Excerto fornecido ▸

Portanto, há que acabar com a ideia de que a única forma de ter uma vida de sucesso é seguindo o caminho das artes, porque há um enorme campo de possibilidades onde, explorando os nossos talentos, as nossas apetências genéticas, poderemos ter um sucesso enorme.
No entanto, as artes não devem ser esquecidas. Sim, tu que queres ser cantor, ou futebolista, ou escritor; tu podes estar certo.
«Ah! Não estou a entender... Então dizes que se deve acabar com a busca do sucesso pelas artes...»
««Espera! Vou interromper-te já aí!»»
Aquilo que eu defendo é que o Talento existe. O que não existe é esse mito de que com esforço árduo, muito trabalho e dor, tudo se consegue, pois para isso ser verdade teria de se pressupor que todos nascemos com as mesmas apetências genéticas e, isso, já a ciência demonstrou não ser verdade.
Portanto, encasquetar na cabeça que se quer ser uma coisa, só porque, quem o é, tem isto e aquilo, coisas que tu também queres ter, é um erro tremendo, porque se não tiveres Talento - que é aquilo que te distinguirá dos outros para aquela tarefa específica a que te propões -, por mais que lutes, os resultados serão - no máximo - medíocres e não terás nada daquilo que desejas. Além disso, deixo-te um desafio: já paraste para pensar se, esse teu ídolo, é inteiramente feliz?
Deixa-me que te diga que ninguém é inteiramente feliz; há sempre coisas que nos trazem tristeza. Mas o que é importante aqui, neste desafio, é sensibilizar-te para o facto da existência de coisas, sobre a vida do teu ídolo, que tu não sabes e, reformulando o desafio; perguntar-te: gostarás dessas coisas, ou serão essas coisas tão desagradáveis, para ti, que preferirias não as teres sentido?

Dados de origem ▸
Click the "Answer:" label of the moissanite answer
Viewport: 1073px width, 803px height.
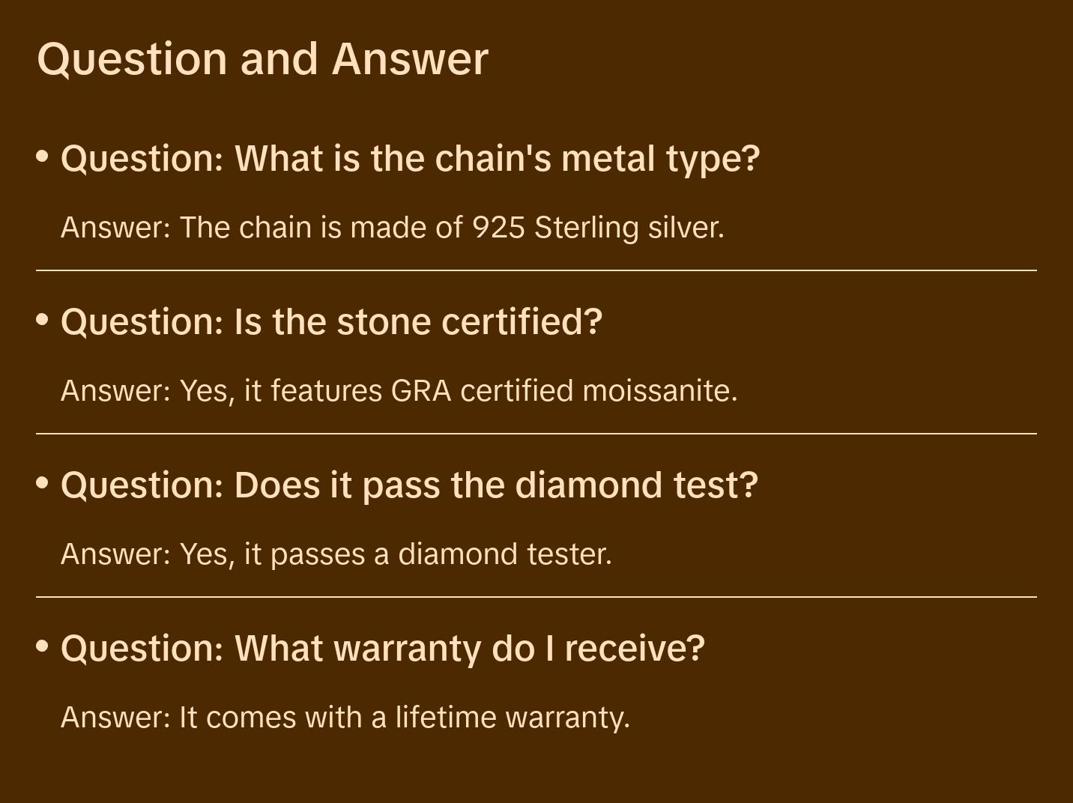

Exercício curto A ▸
No texto sobre o talento, o que é que a ciência já demonstrou não ser verdade?
Exercício curto B ▸
Prossegue o texto sobre o talento e o sucesso a partir da última frase apresentada.

Resposta A ▸
Que todos nascemos com as mesmas apetências genéticas.

Resposta B ▸
Porquê fazer este desafio?
Porque, quando temos verdadeiro Talento para algo, também as coisas menos agradáveis serão mais toleráveis...
Mas vamos voltar à questão... As artes.
Penso que já é evidente para todos que o Talento existe em todos os campos; não só nas artes. E é por isso que as pessoas devem deixar de procurar só as artes para exprimirem os seus talentos; pois pode bem dar-se o caso de lá não os encontrarem. A busca pelo Talento é uma busca interior, dentro de cada um de nós, e quando o encontrarmos deveremos alimentá-lo e explorá-lo para que se possa desenvolver. E este é um processo universal. Por isso, um artista, também passa por ele. O que eu quero dizer é que, da mesma forma, que quem busca o sucesso dever alargar o campo de hipóteses para lá da artes, também não as deve arredar delas como se fossem uma praga. No entanto, ao perceber que por ali não é, tal como o pode perceber pelo exploração da ciência ou da matemática, não deve insistir; deverá continuar a sua jornada de exploração interior.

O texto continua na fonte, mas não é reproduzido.